Typically, new mediums will spend one or two summers volunteering, says Thomas, but many do much more than that. Thomas did it for almost a decade: “I spent every summer but one there in the 70s.”
As Labor Day approaches, Lily Dale’s season comes to a close. No more tourists come to hear from their favorite dead aunt, and the daily and weekly services stop. But for mediums seeking registration, that marks the beginning of their final test—going in front of the Lily Dale Board of Directors.
The Lily Dale Board is comprised of seven volunteers that the Assembly votes into office. They are often some of the most respected and long-standing members of the community. The Board runs Lily Dale, coordinating everything from building renovations to membership. But perhaps the Board’s most important job is testing new mediums.
“I was pretty nervous,” remembers Thomas. Waiting in an outer office, “I just let myself relax and meditate and just decided I’m going to do the best I can to connect with Spirit for them.” Then she was ushered into a room with a long table surrounded by the seven members of the Board. “Once I got in there and said my prayer, everybody was very welcoming and I gave my seven messages,” each around three-to-six minutes long. “I could tell it went well. They kind of looked around the boardroom at each other and they told me they were pleased to have me on board as a registered medium.”
Stranahan and Dreshman didn’t have the benefit of being told their results on the spot. They had to wait for a phone call. Dreshman remembers waiting a week or two before Lily Dale medium and then-Board Member Tom Cratsley finally called her up to say, “Congrats, Jan!”
The requirements to become a registered medium have morphed and shifted through the years.

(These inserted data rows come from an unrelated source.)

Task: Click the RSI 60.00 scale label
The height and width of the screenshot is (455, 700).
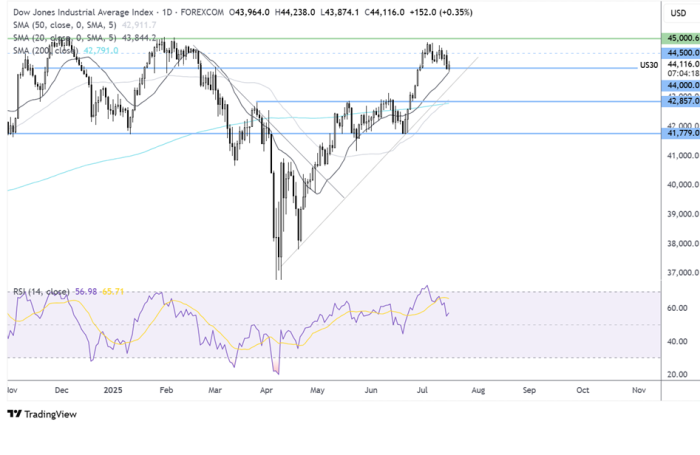Action: tap(677, 308)
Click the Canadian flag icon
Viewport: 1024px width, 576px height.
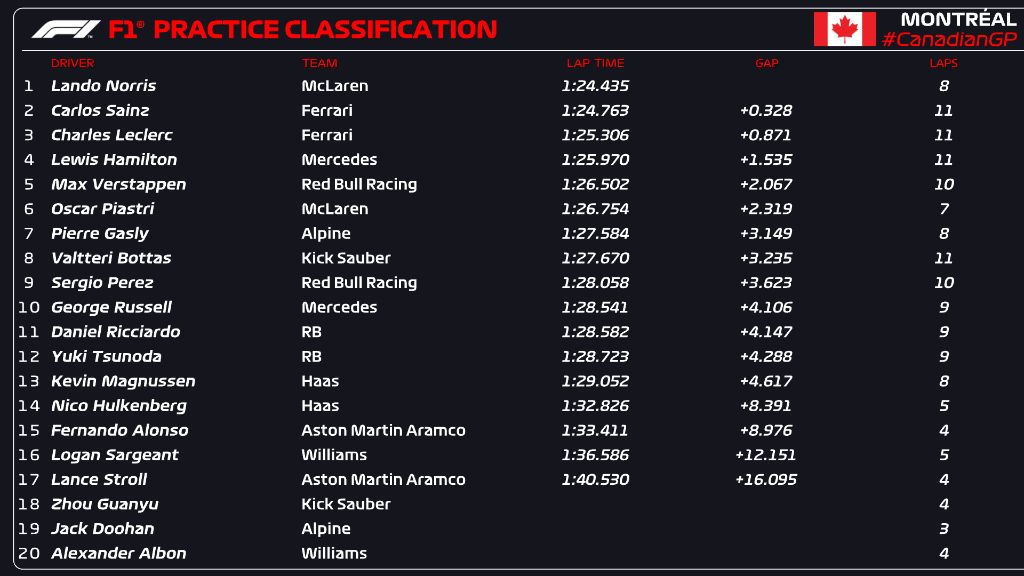point(844,29)
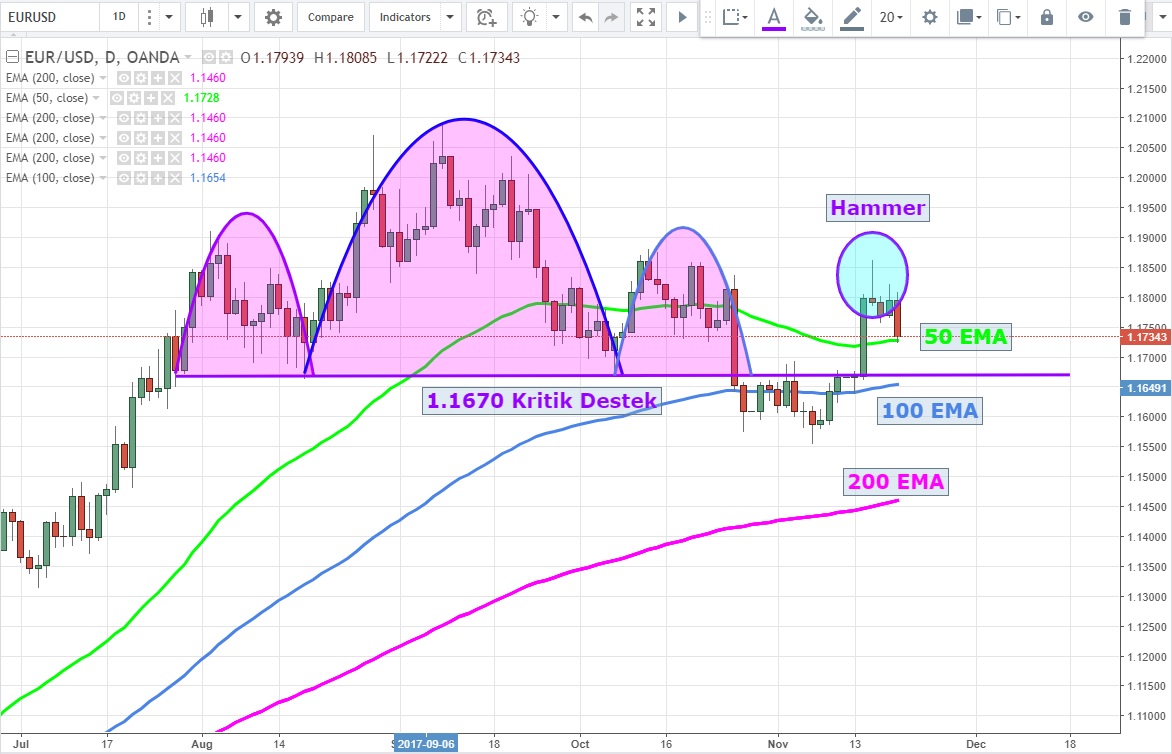Lock the selected drawing

point(1046,17)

Stranahan remembers that for her test, “You had to do an individual reading” with Lily Dale members. “They would go over how accurate you were and what you said and they would put forth recommendations or not.” Regardless of when or how you earned your registration, “Every year you have to renew your authorization to give messages there in your home,” says Stranahan.

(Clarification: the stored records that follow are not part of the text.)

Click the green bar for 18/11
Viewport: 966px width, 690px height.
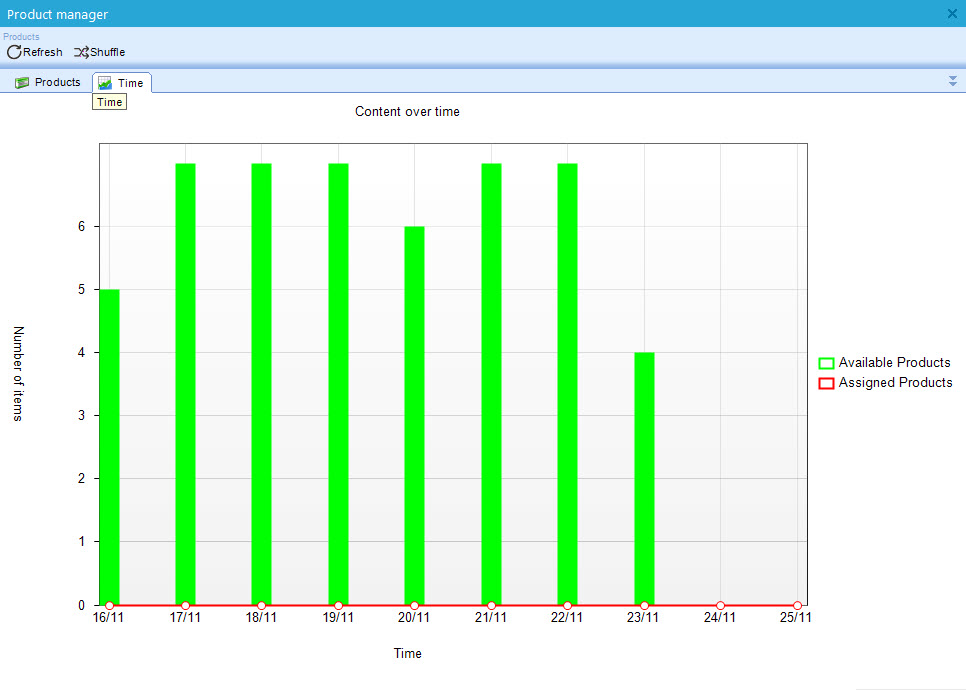click(261, 383)
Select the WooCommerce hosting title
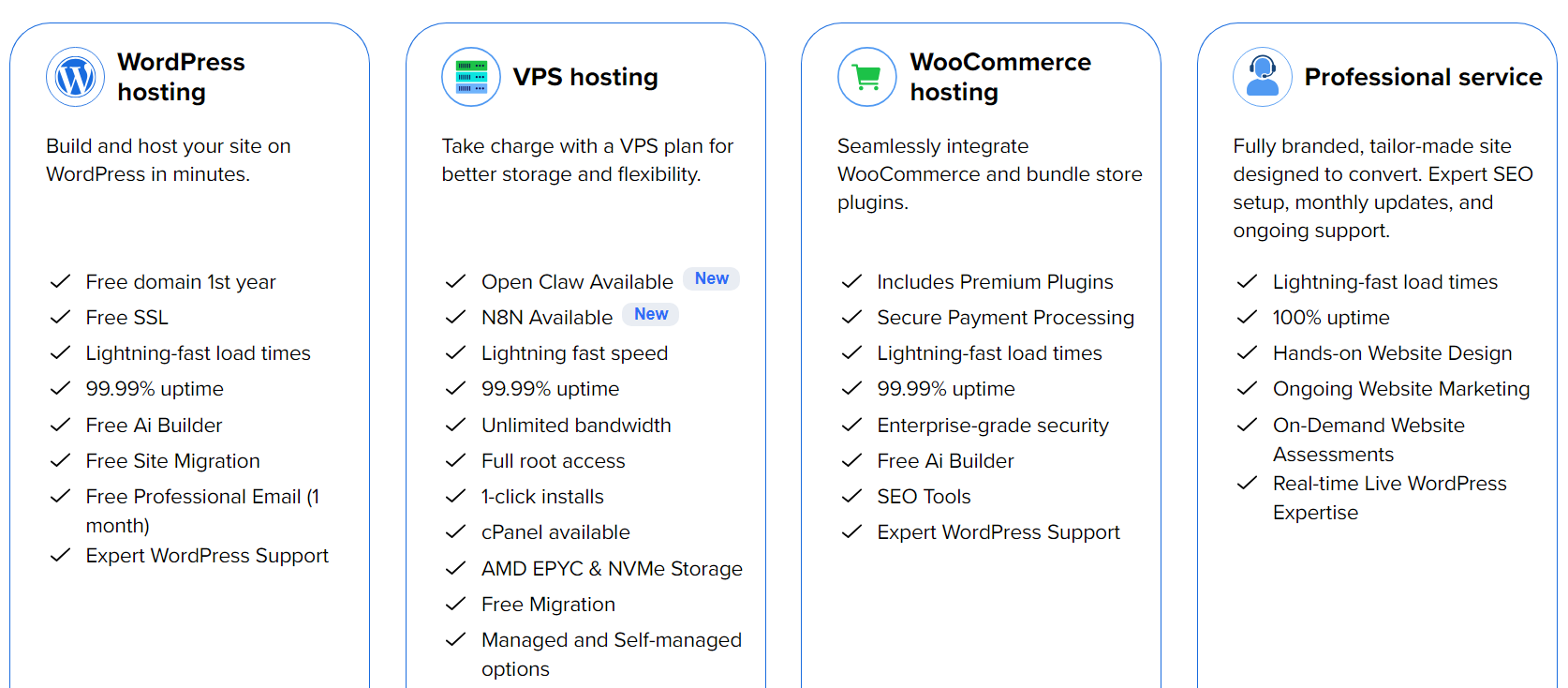This screenshot has width=1568, height=688. (1000, 77)
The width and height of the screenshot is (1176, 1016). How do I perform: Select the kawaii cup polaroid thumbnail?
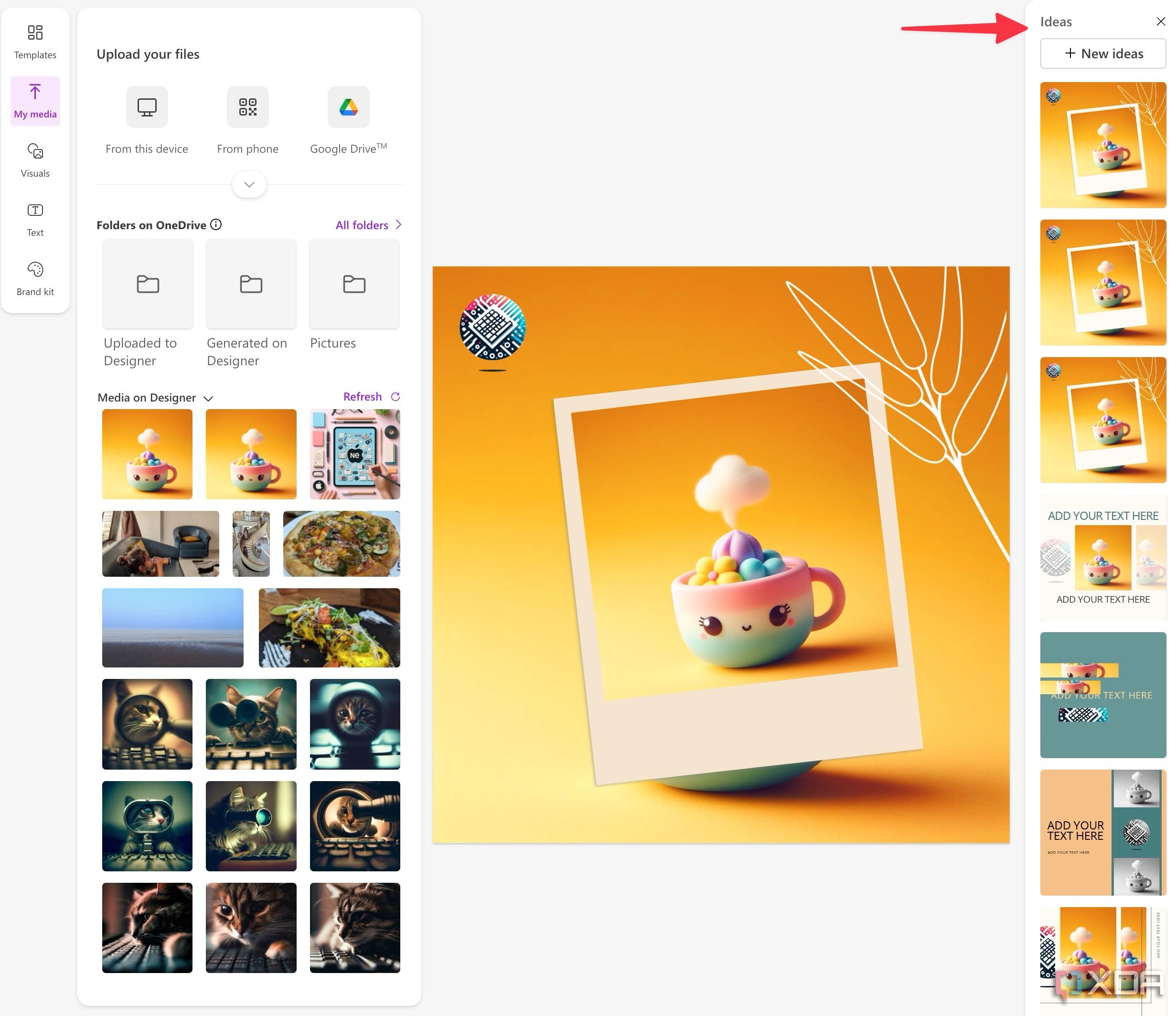click(x=1104, y=144)
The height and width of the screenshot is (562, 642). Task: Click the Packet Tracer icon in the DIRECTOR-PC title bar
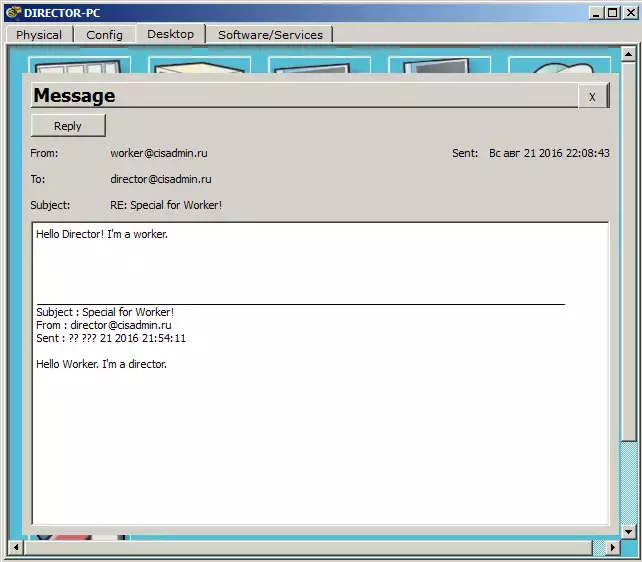click(14, 13)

The number of people seeking registration every year varies. “Sometimes there are three, four, five, or more perhaps. Sometimes there’s none,” says Stranahan. “It just depends.”

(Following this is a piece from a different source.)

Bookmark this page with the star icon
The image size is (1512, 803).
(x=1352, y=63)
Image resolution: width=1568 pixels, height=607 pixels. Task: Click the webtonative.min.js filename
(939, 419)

A lot has changed at Lily Dale since the 1800s. Now mediums do readings for people all over the world via Zoom. But, for Dreshman, the intention of the community has stayed the same: “All I do is to be of service.” Thomas doesn’t think it’s a coincidence that Spiritualism reached its zenith against the backdrop of the American Civil War and World War I. “Spiritualism grew out of people’s pain,” she says, and their subsequent need to find healing. “Spiritualism and mediums demonstrate that life continues beyond the grave.” In an uncertain world, the mediums of Lily Dale are there to provide a little certainty.